━━ Material supplied ━━

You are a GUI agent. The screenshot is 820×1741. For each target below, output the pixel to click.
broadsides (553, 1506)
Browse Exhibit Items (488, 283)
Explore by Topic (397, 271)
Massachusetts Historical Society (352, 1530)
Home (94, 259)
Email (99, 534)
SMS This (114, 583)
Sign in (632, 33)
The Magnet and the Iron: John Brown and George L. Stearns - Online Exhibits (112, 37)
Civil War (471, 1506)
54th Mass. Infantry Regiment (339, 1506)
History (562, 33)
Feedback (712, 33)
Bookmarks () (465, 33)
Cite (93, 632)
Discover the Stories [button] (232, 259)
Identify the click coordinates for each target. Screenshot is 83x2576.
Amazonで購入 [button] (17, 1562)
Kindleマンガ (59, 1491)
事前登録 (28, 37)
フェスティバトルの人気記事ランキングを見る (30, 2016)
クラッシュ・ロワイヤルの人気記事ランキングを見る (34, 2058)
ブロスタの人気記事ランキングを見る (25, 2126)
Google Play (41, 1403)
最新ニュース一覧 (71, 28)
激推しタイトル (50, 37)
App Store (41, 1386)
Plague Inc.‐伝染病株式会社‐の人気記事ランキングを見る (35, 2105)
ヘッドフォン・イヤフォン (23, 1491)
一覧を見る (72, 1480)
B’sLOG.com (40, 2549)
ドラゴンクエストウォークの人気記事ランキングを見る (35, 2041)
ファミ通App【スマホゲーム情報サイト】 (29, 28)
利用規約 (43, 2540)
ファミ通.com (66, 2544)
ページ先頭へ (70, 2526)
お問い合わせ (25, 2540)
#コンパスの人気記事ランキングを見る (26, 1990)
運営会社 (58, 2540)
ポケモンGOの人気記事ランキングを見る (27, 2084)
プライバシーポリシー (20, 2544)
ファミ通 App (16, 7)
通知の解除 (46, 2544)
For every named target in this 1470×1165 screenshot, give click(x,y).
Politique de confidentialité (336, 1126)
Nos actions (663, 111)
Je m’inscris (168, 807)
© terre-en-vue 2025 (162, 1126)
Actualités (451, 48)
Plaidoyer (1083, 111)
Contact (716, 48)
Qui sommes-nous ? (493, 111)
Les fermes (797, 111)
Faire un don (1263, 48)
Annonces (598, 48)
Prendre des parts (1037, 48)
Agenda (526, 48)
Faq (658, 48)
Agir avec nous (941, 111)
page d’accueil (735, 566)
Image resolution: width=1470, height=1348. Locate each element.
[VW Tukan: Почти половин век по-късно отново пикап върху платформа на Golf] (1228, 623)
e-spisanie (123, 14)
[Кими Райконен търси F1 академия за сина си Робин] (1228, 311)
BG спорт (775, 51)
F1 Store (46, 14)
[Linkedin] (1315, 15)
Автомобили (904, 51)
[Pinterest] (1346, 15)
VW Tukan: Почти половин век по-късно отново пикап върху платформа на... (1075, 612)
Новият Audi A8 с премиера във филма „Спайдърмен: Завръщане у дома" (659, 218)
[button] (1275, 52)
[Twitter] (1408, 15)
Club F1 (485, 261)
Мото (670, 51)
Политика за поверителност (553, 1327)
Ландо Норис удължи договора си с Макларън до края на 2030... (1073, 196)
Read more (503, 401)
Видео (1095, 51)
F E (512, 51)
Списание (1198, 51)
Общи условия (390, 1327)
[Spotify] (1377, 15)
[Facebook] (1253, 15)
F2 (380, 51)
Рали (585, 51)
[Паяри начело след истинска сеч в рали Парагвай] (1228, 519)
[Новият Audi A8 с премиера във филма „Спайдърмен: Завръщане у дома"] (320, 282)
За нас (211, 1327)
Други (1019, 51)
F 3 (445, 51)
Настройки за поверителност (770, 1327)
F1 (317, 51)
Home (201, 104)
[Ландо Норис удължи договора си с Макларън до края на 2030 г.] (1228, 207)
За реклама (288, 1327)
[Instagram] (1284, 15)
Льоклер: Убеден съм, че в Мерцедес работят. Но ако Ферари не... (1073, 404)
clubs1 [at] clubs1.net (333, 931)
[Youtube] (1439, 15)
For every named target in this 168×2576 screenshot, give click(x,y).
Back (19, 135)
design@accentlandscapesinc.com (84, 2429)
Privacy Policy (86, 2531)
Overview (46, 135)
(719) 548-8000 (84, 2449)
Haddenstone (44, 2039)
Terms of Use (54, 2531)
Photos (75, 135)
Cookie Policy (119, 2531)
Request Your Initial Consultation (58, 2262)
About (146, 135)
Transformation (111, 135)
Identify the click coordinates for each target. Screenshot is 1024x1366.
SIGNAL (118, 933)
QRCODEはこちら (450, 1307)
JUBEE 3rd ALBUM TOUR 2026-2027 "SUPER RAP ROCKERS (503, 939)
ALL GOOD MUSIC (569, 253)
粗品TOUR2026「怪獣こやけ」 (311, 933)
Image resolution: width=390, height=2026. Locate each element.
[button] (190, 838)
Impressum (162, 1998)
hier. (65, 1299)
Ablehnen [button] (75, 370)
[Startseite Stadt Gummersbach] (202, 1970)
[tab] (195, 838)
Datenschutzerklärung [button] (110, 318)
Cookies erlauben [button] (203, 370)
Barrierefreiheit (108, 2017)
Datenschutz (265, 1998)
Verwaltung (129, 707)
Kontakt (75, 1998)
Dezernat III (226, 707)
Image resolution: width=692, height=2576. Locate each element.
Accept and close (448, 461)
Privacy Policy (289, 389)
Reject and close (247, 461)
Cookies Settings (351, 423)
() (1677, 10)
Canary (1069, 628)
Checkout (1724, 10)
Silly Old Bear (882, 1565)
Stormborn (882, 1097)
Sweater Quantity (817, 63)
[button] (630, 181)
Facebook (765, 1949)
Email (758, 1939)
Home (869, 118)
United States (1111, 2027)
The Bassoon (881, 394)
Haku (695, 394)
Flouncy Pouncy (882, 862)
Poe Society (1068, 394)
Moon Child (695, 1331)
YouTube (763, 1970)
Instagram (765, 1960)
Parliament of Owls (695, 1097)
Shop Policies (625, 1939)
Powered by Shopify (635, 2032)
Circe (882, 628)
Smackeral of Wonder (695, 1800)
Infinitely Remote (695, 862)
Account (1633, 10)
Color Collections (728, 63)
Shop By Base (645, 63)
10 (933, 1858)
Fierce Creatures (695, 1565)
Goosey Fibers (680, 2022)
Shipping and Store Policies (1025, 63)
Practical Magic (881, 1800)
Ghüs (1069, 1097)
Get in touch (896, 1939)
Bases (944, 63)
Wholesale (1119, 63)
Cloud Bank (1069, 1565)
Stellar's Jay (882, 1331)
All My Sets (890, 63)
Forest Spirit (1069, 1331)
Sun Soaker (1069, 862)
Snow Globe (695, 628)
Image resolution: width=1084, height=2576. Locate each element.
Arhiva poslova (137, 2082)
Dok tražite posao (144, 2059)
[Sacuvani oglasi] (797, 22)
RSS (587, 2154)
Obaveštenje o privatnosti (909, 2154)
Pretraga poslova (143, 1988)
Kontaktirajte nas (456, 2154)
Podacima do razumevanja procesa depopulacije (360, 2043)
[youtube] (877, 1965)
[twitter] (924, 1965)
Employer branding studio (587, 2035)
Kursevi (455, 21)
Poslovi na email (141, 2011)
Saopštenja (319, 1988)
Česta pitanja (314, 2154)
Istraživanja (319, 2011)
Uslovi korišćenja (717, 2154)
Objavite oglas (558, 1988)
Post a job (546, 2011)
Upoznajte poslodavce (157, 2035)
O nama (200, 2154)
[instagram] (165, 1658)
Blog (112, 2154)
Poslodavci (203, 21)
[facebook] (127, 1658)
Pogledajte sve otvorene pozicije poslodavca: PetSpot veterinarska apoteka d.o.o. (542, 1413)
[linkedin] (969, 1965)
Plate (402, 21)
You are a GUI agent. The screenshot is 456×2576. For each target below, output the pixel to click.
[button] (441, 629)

━━━

▶ What the task requires: Given the data above, transcribe exactly the lines from the one containing "Civil War (471, 1506)" down to the one containing "Amazonで購入 [button] (17, 1562)", and no others.

▶ Expected output:
Civil War (471, 1506)
54th Mass. Infantry Regiment (339, 1506)
History (562, 33)
Feedback (712, 33)
Bookmarks () (465, 33)
Cite (93, 632)
Discover the Stories [button] (232, 259)
Identify the click coordinates for each target. Screenshot is 83x2576.
Amazonで購入 [button] (17, 1562)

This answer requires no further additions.